The EarthCube Data Discovery Studio (DDStudio) integrates several technical components into an end-to-end data discovery and exploration system. Beyond supporting dataset search across multiple data sources, it lets geoscientists explore the data using Jupyter notebooks; organize the discovered datasets into thematic collections which can be shared with other users; edit metadata records and contribute metadata describing additional datasets; and examine provenance and validate automated metadata enhancements. DDStudio provides access to 1.67 million metadata records from 40+ geoscience repositories, which are automatically enhanced and exposed via standard interfaces in both ISO-19115 and in schema.org markup; the latter can be used by commercial search engines (Google, Bing) to index DDStudio content.
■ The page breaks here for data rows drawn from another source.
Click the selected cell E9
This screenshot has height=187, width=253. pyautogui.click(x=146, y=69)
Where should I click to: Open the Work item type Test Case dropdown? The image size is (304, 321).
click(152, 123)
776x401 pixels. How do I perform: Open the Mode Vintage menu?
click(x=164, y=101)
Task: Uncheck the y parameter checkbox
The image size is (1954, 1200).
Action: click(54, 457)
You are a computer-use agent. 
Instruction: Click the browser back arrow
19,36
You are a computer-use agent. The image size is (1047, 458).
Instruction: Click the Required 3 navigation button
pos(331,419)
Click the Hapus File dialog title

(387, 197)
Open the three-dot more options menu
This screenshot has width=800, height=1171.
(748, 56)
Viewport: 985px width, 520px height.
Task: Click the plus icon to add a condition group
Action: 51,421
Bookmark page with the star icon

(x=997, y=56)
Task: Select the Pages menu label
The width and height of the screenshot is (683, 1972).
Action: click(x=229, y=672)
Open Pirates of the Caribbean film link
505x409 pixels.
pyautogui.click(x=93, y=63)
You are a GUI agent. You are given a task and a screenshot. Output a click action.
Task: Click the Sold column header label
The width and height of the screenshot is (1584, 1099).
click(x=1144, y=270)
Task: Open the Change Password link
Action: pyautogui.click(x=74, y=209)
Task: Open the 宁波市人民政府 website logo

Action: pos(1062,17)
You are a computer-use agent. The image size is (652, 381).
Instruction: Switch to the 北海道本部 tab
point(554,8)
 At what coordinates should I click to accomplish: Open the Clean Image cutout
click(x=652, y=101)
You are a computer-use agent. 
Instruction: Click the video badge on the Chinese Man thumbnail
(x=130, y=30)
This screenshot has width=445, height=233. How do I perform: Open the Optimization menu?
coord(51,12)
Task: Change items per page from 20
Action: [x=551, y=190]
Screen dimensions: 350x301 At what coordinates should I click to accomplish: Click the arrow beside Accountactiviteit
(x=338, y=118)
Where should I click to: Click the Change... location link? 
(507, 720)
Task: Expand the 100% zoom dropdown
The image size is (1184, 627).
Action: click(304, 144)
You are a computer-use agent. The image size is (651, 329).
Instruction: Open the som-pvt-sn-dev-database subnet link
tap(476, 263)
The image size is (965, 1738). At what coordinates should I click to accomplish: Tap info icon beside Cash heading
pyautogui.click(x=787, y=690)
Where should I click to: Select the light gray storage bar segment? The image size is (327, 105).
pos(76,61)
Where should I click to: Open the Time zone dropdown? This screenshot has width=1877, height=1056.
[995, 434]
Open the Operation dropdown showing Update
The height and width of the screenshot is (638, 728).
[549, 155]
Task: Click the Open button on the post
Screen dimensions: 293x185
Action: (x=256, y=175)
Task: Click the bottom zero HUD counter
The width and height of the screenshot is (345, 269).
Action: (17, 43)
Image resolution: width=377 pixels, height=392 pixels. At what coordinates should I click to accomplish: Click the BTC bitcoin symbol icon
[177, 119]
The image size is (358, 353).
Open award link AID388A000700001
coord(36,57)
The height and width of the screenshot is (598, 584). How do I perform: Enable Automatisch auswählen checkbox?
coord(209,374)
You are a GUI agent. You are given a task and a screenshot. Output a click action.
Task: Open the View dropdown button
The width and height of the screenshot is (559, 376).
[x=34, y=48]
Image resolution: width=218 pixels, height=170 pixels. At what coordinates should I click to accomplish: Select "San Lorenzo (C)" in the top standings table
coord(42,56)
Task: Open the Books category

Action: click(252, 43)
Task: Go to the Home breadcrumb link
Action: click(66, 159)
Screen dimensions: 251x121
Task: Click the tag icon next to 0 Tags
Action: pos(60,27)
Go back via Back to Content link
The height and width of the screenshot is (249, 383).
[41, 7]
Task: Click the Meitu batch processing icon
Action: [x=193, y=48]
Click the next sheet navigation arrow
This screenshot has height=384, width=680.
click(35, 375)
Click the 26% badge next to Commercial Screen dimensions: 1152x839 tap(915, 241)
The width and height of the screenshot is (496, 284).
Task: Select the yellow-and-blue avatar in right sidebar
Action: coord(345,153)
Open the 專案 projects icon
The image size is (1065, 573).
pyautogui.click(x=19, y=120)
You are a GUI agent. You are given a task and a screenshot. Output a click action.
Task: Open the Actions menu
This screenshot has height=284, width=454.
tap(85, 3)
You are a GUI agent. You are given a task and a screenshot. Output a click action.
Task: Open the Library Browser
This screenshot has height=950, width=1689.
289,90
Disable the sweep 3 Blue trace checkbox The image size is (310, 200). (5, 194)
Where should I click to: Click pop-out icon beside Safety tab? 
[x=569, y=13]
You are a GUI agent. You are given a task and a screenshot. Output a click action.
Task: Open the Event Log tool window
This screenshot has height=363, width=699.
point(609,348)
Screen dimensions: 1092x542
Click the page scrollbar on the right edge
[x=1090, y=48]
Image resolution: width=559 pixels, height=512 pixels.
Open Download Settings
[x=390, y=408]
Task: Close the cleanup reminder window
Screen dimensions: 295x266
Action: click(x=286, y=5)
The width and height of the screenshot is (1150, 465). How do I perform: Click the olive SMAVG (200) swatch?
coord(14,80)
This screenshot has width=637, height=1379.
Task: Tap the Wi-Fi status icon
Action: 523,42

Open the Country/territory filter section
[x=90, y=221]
For geoscience end users, DDStudio provides a custom Geoportal-based user interface which enables spatio-temporal, faceted, and full-text search, and provides access to additional functions listed above. Key project accomplishments over the last year include: - User interface improvements, based on design advice from a Science Gateways Community Institute (SGCI) usability team, who conducted user interviews, performed usability testing, and analyzed a dozen of other search portals to identify the most useful features. This work resulted in a streamlined user interface, particularly in presentation of search results and in management of thematic collections. - The earlier effort to publish DDStudio content using schema.org markup resulted in significant usage increase. With over 900K records indexed by Google, nearly half of the roughly 1000 unique users per month are now accessing DDStudio via referrals from Google. - The added ability to harvest and process JSON-LD metadata makes it possible to integrate EarthCube GeoCodes content into DDStudio, and work with this content using DDStudio’s user interface. - New application domains include joint work with the library community, and interoperation with DataMed, a similar system that indexes 2.3 million biomedical datasets.